In the deal, the CW will broadcast nine games while CBS (along with streamer Paramount+) and ESPN will have two games apiece. The arrangement is similar to the 2024 deal—the Nexstar broadcaster had nine games while Fox had rights to the remaining four home contests.
Financial details were not disclosed, with the league citing ongoing negotiations for long-term broadcast partnerships. Octagon, which the Pac-12 hired in an advisory role back in November, helped negotiate the 2025 deals.
In July 2026, Oregon State and Washington State will be joined by five schools that are currently part of the Mountain West Conference—Boise State, Colorado State, San Diego State, Fresno State and Utah State—and a sixth in Gonzaga, the longtime power of the West Coast Conference. Since Gonzaga does not have football, the Pac-12 will need to at least one more full-time member with football to qualify for the NCAA’s Football Bowl Subdivision (FBS).

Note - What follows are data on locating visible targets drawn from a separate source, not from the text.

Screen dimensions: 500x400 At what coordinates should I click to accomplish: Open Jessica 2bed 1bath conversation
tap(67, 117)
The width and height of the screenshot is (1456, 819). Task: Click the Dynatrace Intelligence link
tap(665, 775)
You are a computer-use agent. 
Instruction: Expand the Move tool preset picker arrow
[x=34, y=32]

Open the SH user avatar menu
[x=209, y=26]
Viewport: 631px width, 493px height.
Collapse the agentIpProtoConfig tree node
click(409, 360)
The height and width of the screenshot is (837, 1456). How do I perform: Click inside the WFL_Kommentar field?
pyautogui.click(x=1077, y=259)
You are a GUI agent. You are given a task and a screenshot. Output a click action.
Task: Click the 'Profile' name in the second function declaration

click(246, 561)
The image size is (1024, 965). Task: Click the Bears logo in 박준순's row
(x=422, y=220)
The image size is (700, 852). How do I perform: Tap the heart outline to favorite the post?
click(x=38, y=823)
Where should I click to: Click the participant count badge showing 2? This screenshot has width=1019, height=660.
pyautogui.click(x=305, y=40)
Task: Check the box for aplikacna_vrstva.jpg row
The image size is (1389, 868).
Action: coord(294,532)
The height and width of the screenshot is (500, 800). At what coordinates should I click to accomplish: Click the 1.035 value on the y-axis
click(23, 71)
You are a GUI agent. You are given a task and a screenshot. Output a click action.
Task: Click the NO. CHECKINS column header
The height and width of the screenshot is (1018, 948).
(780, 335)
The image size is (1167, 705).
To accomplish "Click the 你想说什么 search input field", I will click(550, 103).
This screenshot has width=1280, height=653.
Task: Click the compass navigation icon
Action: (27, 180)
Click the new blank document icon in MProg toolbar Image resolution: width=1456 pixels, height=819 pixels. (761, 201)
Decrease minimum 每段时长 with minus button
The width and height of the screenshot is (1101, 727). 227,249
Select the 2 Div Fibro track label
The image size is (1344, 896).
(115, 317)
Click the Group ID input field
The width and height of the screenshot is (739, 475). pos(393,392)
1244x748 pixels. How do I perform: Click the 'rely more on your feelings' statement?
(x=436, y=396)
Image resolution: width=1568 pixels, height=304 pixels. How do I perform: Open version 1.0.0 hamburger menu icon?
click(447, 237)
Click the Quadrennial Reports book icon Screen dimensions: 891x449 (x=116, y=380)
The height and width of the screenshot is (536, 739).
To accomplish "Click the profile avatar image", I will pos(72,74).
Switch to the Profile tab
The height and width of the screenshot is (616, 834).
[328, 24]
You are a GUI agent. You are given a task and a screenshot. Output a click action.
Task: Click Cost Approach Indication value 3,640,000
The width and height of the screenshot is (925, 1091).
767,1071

The two CW telecasts on Sept. 6 (Week 2) are previews of the new Pac-12 with Oregon State hosting Fresno State and San Diego State visiting Washington State. The current Pac-12 members will also face off in a rare conference home-and-home series, with both games being played in November.
Pac-12 football, even with just two schools, averaged 431,000 viewers across 11 telecasts on the CW last fall, and it made for five of the network’s six most-watched college football games. The broadcaster also holds rights to ACC football, but the Pac-12 games often outperformed the larger conference in viewership.
CW has been a modest player in sports media rights. The broadcaster is in the first year of a seven-year, $800 million pact with NASCAR’s Xfinity Series, the second highest level of stock-car racing in the U.S. The CW is also the exclusive home to WWE’s NXT, the wrestling promoter’s third brand outside of Raw and Smackdown, and newly launched track league Grand Slam Track, which hosted its first event earlier this month.
The 2025 arrangement also marks the Pac-12’s return to ESPN after the mass exodus of 10 schools before the 2024 football season. The relationship between the conference and network was previously severed when USC and UCLA announced their intentions to leave for the Big Ten in 2022. During the ongoing media rights talks that summer, ESPN offered $30 million per school; the Pac-12 (then led by George Kliavkoff as commissioner) countered ESPN’s offer by asking for an additional $20 million for each school, causing ESPN to walk away completely.
The CBS telecasts will mark the first time that the Tiffany network will have rights to any incarnation of the Pac-12 since holding rights to Pac-10 games in the 1980s.